Economists and other experts, speaking at a conference on policies for economic growth, said the country's export achievements would be even greater if it tackles issues like corruption, low value-addition, and, most importantly, the high logistics costs.
Pham Minh Duc of the World Bank said the country saw strong exports in the last two decades, with average annual growth topping 17 percent, but exports are "reaching their limit."
Companies have to pay very high rates for logistics compared to global rates, he said.
Exports last year topped US$114.6 billion.
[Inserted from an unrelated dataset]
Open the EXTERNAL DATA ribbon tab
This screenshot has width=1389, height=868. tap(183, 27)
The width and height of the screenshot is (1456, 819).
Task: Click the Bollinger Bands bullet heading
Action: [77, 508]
News website Saigon Times quoted Paul Vallely, another World Bank official, as saying logistics costs account for a quarter of Vietnam's gross domestic products compared to 19 percent in China and 8-9 percent in Japan.
Deepak Mishra, the bank's lead economist in Vietnam, blamed the weak performance by state-owned companies on the high cost of logistics.
Do Xuan Quang, chairman of the Vietnam Logistics Association, was critical of the country's infrastructure, saying many ports are not well-placed in terms of access to industrial zones and warehouses.
Last year the bank ranked Vietnam 53rd out of 155 countries in terms of logistics performance, trailing behind almost all of its neighbors.
The country has been "nearly left behind" in terms of logistics services, Duc said.
To put things in perspective, in Vietnam it usually takes firms 21-22 days to complete customs procedures, four times the time it takes in Singapore.
So firms are convinced that they should pay "unofficial fees" to customs to speed up the process, the bank said.
But it said that the country achieved "a strong trade performance in a difficult external environment," with exports rising 34 percent in 2011, 18 percent in 2012, and nearly 20 percent in the first quarter this year.
But it has been less successful in diversifying its export basket and moving up the global supply chain, it added.
The bank suggested that the country should establish a national committee for trade facilitation to enhance its competitiveness.
According to the logistics association, the country has around 1,000 logistics companies. While domestic firms make up 80 percent of this they account for only 20 percent of the market share.